Entre as mais de duas centenas de republicanas que cita na sua obra, referência para duas mulheres fafenses dessa época: Rosa Maria Nogueira de Araújo, professora oficial da vila de Fafe, que contribuiu com 500 reis para as vítimas da revolução e Laura Soares Summavielle, esposa do Dr. José Summavielle, que proclamou a República em Fafe, em 9 de Outubro de 1910. De Laura Soares Summavielle falaremos depois.

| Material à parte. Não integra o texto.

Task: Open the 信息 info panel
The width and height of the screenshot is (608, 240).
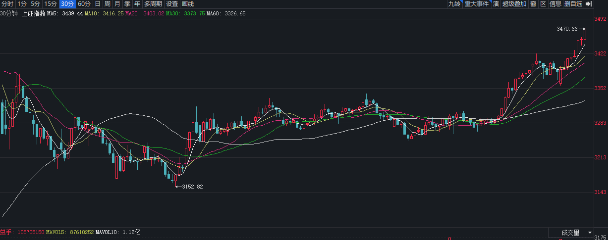Action: 555,4
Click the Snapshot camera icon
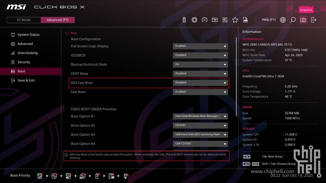 point(303,20)
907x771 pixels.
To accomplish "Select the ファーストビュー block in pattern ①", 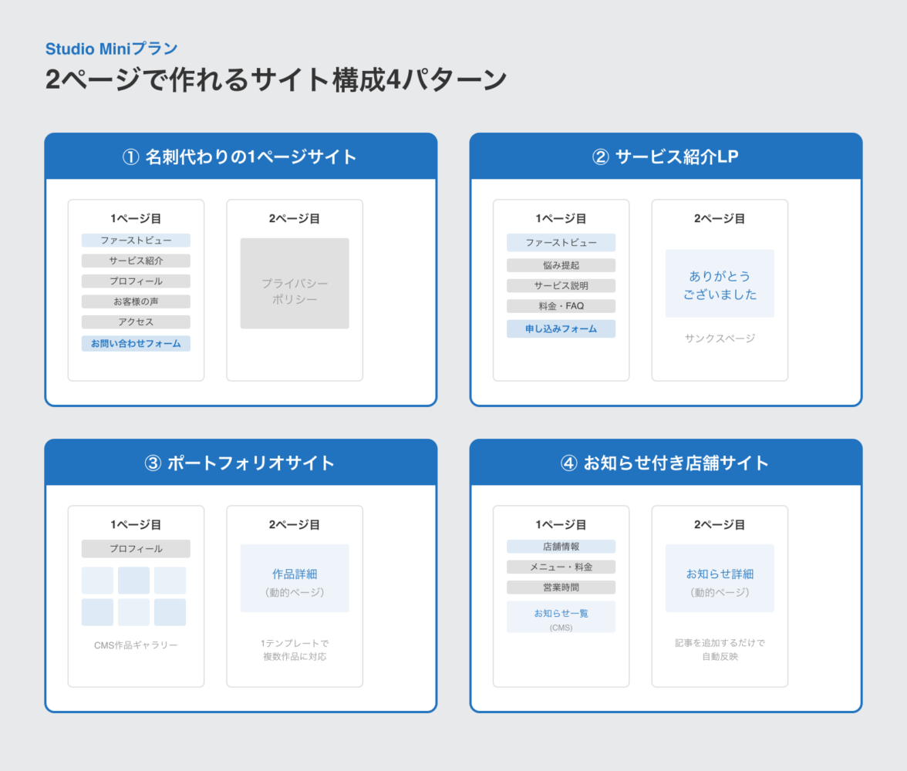I will (137, 241).
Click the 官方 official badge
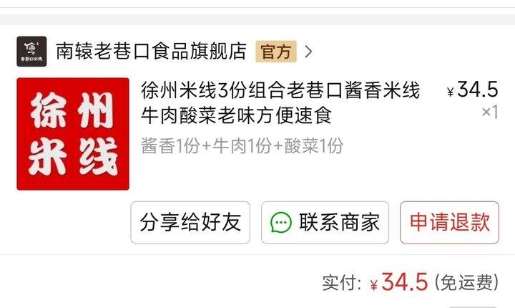515x308 pixels. click(276, 52)
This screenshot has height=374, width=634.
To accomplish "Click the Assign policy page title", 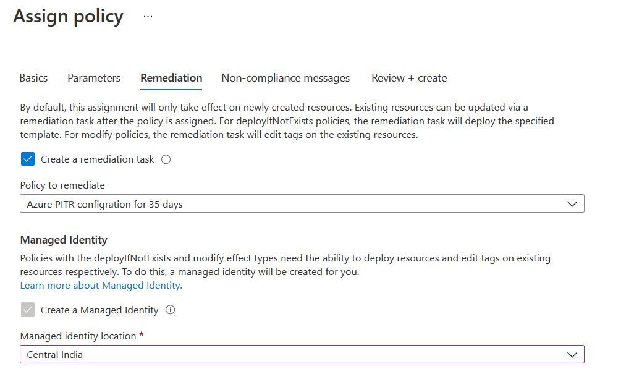I will [x=68, y=17].
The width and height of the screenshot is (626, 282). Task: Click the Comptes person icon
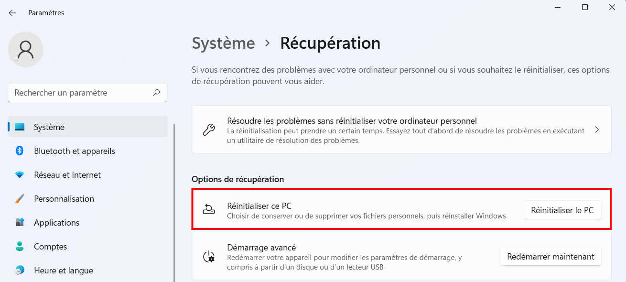click(20, 247)
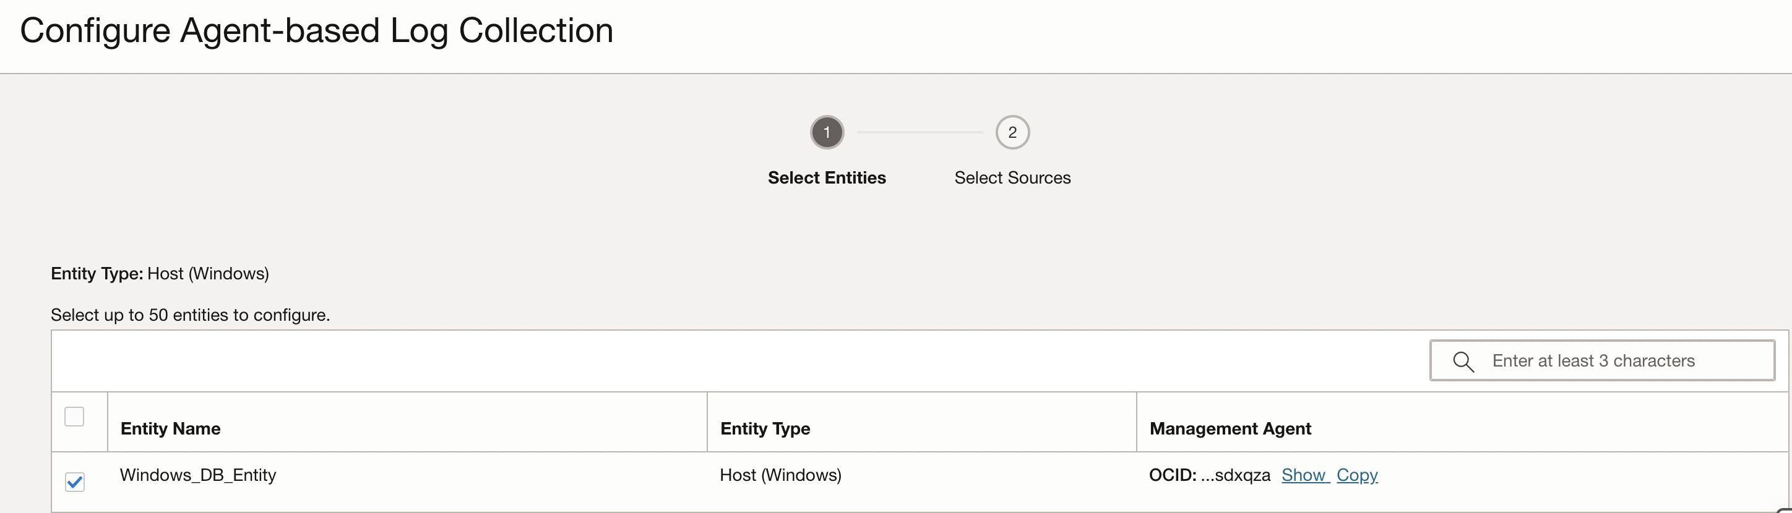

Da obra As mulheres na Implantação da República dir-se-à que é extremamente interessante, para quem gosta destas coisas, naturalmente, com uma imensa teia investigativa, muita informação e dados sobre mulheres que “encheram” o ideário e a prática republicana. São mais de 330 páginas felizes, editadas pela Ésquilo e que abrem com um prefácio de Elza Pais, Secretária de Estado da Igualdade, que cita, em epígrafe, uma frase emblemática de Ana de Castro Osório:
“Eu (…) quero a República como libertação e felicidade para as Mulheres, visto que a humanidade é composta dum só grupo de animais, indiferentemente masculinos e femininos”.
A sessão comemorativa prosseguiu com o depoimento de um grande famalicense e seguidor deste meu blogue, o que muito me honra e desvanece, o Dr. Manuel Sá Marques, neto de Bernardino Machado e da sua mulher Elzira Dantas Machado e filho de Rita Dantas Machado (o último do lado direito, na foto incluída neste post), que deu testemunho da acção dos seus familiares directos no contexto anterior à proclamação do novo regime e na sua consolidação e apogeu.
Elzira Dantas Machado (esposa de Bernardino Machado e mãe de sete dos seus filhos) e Rita Dantas Machado (sua filha) seriam depois objecto de uma homenagem, dado o seu papel de destacadas activistas da Liga Republicana das Mulheres Portuguesas e dos Direitos das Mulheres.
A sessão culminaria com um momento musical pelos alunos da Fundação Castro Alves/ARTAVE.
Um evento marcante a assinalar notáveis personagens da I República em Portugal, neste ano festivo do centenário da sua proclamação.